I have always wondered if my life is worth living.Yes,maybe I'm the fine result of both worlds.But no,I'm not the the prime of the family.Somewhere along the lines of bringing me up,my communication with my parents must have broken down because for the life of me.well.I'm just a pathetic young men with a heart of "fake stone".This is my cover.They don't even know .just a dot.that's it.luckily I have friends and "someone" who maybe understand my feelings.thanks a lot .your existence makes my life a lil bit of light.well...I need a shoulder to cry on.,without them maybe I'll ended up my life with suicide.too much pressure.I hate myself and I hate who I am now.Is it my own fault?? I'm still wondering who should I put the blame on.But I know they always going to blame me.yep.I'm the black sheep.it's ok.I hope I don't act the way they act towards me in the future.dilemma. yep.

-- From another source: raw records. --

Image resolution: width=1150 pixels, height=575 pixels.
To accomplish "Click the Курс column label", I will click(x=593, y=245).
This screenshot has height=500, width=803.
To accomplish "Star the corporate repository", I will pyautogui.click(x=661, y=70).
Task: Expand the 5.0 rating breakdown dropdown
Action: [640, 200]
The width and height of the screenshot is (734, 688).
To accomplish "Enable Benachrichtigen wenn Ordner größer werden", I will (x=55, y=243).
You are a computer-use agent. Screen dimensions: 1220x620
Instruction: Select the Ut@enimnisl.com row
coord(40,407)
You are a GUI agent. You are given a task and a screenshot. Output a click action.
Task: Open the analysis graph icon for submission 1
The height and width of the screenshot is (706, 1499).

I wish I had never be born.but this is the reality.whatever it is.i'll survive and i know.no one perfect.i'm ok.
please Ya Allah help me.
.i will change but I know this misery would be forever seated untouched in my heart.



well.nak wat cmnew.air yang dicincang xkkan putus.
redha and tawakkal~ maybe ini cabaran yang tuhan bagy.
sabar and cool ok
u can do it. :' ).
well.life isn't perfect it is a mess.